• [Reading text]
☆ ☆ ☆ ☆
All the other Gospels begin by placing Jesus in a historical context –

-          Matthew – in the genealogy of David and Abraham

-          Mark – Jesus entering Galilee and calling the first disciples

-          Luke – the Christmas story, the birth of Jesus

But John wanted to take us all the back, beyond the creation of this world and time as we know it…

-          before the human race…

-          before life itself

-          to say that Jesus’ impact on this world began even before this world began

And John introduces the first dramatic theme of this prologue:

Theme #1:  WORD

John is seeming to say that “I want to know about what Jesus did and the ministry of His life and teachings, but you are not going to get all of that unless you can grasp the fact of WHO He is and not just WHAT He did.”

Jesus is God manifest in the flesh

-          What He did and what He said is God doing it and saying it.

1:1  As far back as man can think, in the beginning… the Word was existing.

The term “Word” is the common Greek word logos, which meant “speaking, a message, or words.”

-          “Logos” was widely used in Greek philosophical teaching as well as in Jewish wisdom literature and philosophy.

-          John chose this term because it was familiar to his readers, but he invested it with his own meaning, which becomes evident in the prologue.

 

The Word was with God

-          The word “with” translates to “in company with”

o   So the Word, Jesus, had a unique relationship WITH God

-          But John then added that the Word WAS God.
☆ ☆ ☆ ☆
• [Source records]
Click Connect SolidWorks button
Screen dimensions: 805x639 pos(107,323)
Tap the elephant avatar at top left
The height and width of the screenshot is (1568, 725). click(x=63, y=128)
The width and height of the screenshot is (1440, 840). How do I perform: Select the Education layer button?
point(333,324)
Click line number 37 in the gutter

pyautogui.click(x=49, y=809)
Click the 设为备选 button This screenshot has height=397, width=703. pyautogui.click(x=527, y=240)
☆ ☆ ☆ ☆
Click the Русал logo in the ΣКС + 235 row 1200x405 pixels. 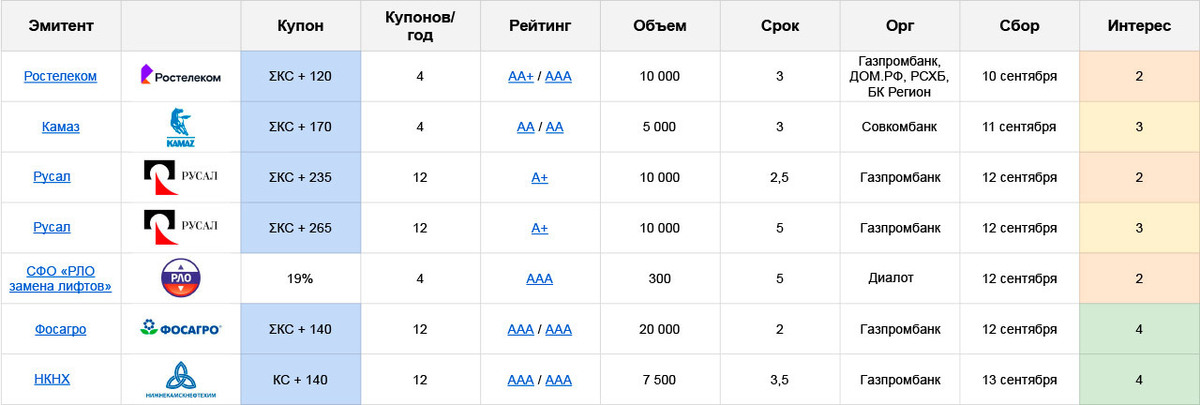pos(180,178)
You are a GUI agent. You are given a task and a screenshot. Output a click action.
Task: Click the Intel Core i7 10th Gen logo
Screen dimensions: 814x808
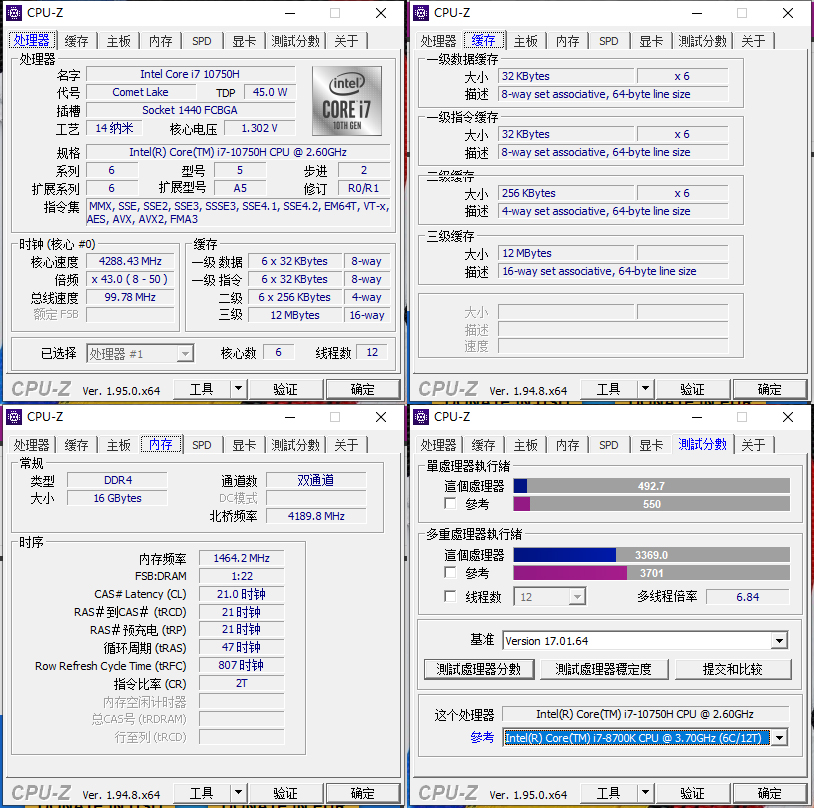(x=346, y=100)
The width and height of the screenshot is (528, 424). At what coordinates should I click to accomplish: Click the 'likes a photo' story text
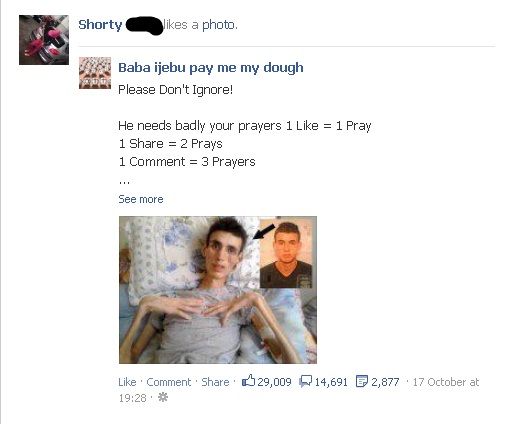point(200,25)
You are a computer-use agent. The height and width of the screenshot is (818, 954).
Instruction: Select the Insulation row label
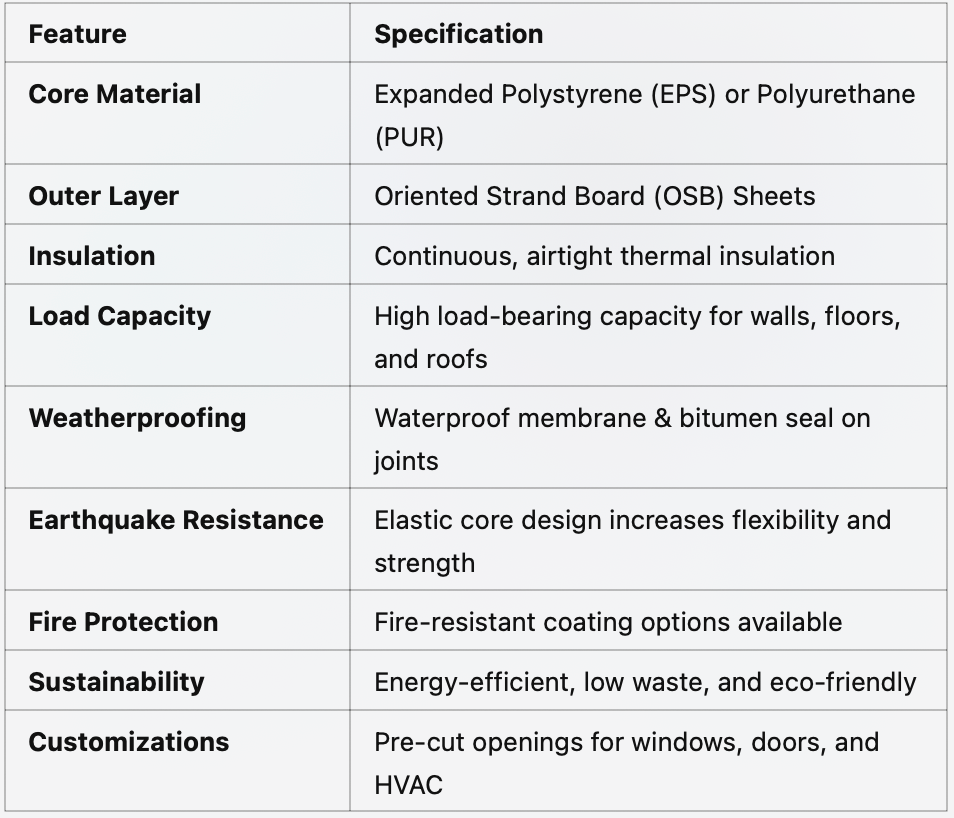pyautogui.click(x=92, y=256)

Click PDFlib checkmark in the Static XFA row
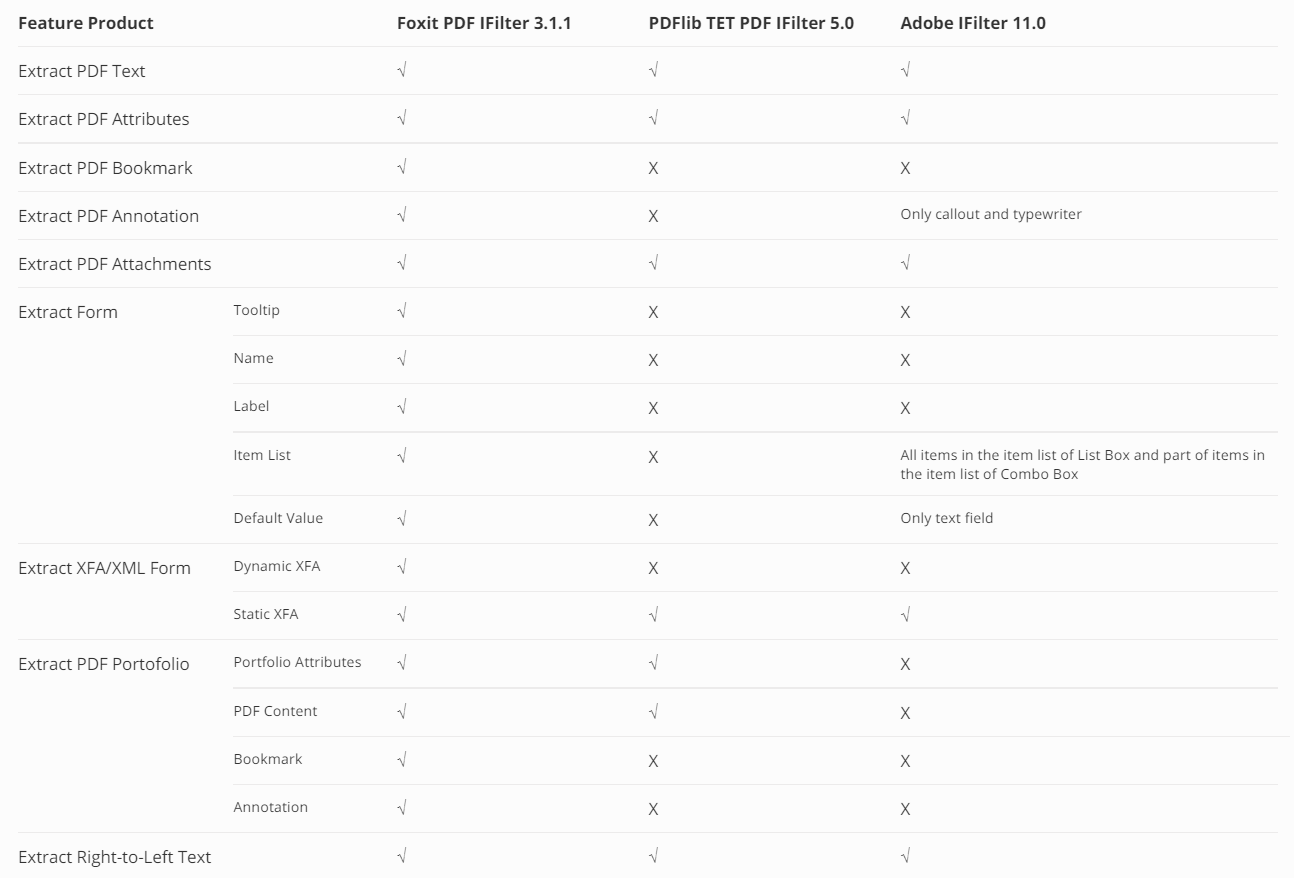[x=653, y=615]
☆ ☆ ☆ ☆
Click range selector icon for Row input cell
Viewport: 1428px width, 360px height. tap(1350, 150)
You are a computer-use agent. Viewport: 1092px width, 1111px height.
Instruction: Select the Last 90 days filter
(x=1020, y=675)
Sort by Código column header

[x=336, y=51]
☆ ☆ ☆ ☆
• [Complete the following]
1. In the notes on the prologue of John's Gospel, what does the word "with" in "The Word was with God" translate to?
2. Carry the notes on the prologue of John's Gospel forward from their final line, keeping the same outline style.

• [Answers to the exercises]
1. It translates to "in company with."

2.
o   Some, Jehovah’s Witnesses, translate this clause, “The Word was a god.” This is incorrect and is polytheism/more than one God.

o   How do you reconcile that with the commandment to have no other God’s before me?

o   Others have translated it “the Word was divine,” but that is ambiguous and a watered down view of who John said that Jesus is.

1:2   The Word has always been in a relationship with God the Father.

-          Christ did not at some point in time come into existence or begin a relationship with the Father.

1:3  Why is there something rather than nothing?

-          That is a debated question in philosophy.

-          The answer is God.

-          He is the Creator of all things in relation with the Word.

1:4  Life is man’s most important asset but it is only available from God and the Word.

-          Man’s spiritual and physical life comes from Him.

Here in VS 4 we see the second major theme of the Prologue:

Theme #2:  LIGHT

Light is commonly used in the Bible as an emblem of God;

-          darkness is commonly used to denote death, ignorance, sin, and separation from God.

-          Isaiah described the coming of salvation as the people living in darkness seeing a great light

 

1:5  Light’s nature is to shine and dispel darkness.

-          Darkness is almost personified in this verse:

-          darkness is unable to overpower light.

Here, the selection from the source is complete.